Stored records
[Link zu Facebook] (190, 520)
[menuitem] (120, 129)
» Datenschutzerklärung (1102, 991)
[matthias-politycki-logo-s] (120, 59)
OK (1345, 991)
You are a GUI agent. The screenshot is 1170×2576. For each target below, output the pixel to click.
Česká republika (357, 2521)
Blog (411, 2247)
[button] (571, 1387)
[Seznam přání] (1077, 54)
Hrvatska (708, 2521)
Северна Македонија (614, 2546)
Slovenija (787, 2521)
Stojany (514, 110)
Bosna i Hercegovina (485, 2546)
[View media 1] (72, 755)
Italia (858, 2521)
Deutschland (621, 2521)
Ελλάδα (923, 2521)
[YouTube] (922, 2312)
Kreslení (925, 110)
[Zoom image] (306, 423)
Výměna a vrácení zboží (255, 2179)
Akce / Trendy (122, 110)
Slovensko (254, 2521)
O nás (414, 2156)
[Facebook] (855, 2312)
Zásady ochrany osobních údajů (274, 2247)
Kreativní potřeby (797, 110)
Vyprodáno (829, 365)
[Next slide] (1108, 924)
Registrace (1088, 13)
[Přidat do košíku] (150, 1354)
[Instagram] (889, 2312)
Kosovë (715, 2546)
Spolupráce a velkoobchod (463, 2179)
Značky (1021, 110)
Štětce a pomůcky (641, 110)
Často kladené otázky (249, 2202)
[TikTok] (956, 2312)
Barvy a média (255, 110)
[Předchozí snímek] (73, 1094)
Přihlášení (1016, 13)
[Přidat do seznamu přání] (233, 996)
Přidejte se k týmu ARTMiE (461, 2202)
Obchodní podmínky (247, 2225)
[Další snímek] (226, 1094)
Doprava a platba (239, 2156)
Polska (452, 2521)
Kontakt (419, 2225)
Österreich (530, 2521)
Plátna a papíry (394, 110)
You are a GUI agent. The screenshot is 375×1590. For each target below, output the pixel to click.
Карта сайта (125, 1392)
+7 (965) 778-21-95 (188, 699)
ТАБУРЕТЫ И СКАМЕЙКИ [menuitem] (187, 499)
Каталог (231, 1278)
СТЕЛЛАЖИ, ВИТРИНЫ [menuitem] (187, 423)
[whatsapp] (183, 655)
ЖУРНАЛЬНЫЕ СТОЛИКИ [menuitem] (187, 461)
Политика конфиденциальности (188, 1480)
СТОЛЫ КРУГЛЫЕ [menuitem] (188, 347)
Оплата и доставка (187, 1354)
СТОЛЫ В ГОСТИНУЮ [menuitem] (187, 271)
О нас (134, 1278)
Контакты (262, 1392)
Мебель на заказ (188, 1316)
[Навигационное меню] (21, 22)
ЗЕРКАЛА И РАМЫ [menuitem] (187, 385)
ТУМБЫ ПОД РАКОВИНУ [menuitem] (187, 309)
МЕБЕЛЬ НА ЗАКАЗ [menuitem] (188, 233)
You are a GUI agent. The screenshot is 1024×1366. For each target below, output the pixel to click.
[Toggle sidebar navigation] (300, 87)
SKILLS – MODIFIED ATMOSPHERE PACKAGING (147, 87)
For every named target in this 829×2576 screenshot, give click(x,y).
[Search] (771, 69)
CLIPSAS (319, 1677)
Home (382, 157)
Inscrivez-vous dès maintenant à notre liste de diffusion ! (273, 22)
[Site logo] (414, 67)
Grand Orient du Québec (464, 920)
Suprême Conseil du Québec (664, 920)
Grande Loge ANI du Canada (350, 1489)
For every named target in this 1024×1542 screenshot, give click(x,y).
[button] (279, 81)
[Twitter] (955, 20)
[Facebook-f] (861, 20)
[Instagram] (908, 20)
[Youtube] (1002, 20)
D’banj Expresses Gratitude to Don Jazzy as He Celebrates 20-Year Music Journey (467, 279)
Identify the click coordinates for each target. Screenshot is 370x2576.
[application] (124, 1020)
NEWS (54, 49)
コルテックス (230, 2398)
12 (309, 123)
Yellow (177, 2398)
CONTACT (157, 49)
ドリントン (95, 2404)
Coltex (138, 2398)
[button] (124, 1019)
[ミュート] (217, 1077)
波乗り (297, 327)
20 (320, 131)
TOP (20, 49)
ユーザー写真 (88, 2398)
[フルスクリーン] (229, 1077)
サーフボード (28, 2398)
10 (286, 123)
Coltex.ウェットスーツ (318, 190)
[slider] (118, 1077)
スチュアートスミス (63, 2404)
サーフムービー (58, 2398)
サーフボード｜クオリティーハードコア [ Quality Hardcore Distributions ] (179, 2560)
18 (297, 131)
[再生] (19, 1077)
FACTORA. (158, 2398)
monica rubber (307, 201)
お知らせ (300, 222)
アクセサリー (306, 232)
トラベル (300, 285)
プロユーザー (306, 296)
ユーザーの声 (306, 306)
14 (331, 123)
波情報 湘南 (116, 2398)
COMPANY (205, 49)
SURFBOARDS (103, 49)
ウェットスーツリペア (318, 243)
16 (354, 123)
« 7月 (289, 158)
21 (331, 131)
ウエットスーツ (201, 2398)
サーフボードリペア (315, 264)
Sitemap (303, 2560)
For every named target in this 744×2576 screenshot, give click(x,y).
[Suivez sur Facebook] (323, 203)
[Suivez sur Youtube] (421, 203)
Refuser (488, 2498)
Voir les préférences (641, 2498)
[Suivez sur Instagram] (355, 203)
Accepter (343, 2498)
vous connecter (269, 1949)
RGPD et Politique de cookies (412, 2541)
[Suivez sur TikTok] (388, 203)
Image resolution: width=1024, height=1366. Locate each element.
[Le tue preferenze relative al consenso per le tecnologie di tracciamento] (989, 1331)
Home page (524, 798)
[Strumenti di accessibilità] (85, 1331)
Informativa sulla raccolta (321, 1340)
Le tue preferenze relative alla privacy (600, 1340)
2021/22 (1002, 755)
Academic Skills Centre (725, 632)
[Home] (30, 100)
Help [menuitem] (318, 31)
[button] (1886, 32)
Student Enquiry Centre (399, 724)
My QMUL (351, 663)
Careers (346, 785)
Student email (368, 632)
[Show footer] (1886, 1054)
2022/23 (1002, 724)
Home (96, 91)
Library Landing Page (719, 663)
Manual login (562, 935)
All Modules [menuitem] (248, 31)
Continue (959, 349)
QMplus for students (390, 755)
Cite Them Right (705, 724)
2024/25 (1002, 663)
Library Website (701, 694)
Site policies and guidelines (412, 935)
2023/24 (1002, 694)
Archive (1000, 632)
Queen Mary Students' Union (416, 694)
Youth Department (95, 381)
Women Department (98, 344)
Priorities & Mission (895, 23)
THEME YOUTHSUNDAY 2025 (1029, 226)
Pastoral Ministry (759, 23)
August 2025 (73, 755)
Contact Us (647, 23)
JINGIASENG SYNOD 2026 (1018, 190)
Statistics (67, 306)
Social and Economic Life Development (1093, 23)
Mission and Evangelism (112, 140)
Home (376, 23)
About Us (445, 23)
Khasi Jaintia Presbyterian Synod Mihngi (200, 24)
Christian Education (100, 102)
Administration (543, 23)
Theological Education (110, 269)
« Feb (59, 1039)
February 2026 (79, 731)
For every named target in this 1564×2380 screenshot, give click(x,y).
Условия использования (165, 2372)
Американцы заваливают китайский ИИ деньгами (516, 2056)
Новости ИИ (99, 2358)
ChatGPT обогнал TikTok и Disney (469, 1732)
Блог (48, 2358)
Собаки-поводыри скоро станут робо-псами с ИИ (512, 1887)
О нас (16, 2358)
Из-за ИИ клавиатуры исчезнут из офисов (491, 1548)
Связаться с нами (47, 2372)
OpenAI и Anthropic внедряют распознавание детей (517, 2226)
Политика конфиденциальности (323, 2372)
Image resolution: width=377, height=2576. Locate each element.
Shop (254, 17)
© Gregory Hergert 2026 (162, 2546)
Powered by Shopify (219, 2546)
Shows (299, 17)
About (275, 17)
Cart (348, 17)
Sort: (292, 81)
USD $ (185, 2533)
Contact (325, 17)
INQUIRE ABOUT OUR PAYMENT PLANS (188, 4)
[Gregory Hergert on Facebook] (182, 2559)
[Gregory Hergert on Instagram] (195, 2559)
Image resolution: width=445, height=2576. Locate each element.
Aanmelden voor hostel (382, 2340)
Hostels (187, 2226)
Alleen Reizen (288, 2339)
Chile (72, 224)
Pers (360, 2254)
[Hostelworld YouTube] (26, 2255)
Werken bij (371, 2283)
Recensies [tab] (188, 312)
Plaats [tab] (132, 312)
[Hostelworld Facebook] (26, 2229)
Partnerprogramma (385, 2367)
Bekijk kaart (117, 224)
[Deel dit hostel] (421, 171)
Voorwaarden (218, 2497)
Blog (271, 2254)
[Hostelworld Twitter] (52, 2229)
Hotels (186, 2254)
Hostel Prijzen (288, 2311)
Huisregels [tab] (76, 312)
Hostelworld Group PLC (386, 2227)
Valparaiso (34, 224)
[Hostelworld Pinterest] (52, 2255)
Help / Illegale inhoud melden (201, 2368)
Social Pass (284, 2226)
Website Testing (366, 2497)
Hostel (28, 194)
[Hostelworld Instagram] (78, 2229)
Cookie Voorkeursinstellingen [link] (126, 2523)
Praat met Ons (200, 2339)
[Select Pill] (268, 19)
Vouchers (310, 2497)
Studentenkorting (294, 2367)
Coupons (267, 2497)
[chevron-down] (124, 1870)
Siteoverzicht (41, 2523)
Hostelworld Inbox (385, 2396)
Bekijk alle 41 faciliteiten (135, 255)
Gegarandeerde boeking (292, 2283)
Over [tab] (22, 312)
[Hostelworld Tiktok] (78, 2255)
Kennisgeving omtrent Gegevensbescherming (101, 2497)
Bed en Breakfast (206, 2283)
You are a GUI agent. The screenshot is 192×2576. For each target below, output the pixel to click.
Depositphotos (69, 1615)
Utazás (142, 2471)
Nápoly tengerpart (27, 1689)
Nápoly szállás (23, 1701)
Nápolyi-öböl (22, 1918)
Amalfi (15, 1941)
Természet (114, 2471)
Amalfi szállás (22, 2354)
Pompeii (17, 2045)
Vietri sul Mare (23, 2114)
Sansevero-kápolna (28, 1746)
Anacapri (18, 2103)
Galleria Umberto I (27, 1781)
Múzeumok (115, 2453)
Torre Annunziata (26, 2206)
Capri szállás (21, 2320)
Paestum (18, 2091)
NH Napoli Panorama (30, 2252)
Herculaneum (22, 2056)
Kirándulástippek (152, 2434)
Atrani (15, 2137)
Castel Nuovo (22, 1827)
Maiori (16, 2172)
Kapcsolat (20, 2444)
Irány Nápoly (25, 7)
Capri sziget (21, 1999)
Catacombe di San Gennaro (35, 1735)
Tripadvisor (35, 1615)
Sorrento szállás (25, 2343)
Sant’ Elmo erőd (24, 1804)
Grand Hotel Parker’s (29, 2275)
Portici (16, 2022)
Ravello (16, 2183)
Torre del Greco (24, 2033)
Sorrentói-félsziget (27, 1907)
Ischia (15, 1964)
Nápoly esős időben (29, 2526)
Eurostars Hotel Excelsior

● **Prompt**:
The lines to copy run from the first line of the entries to the line containing "Blog (411, 2247)"; copy them exactly and output nothing else.

● **Task output**:
[Link zu Facebook] (190, 520)
[menuitem] (120, 129)
» Datenschutzerklärung (1102, 991)
[matthias-politycki-logo-s] (120, 59)
OK (1345, 991)
You are a GUI agent. The screenshot is 1170×2576. For each target below, output the pixel to click.
Česká republika (357, 2521)
Blog (411, 2247)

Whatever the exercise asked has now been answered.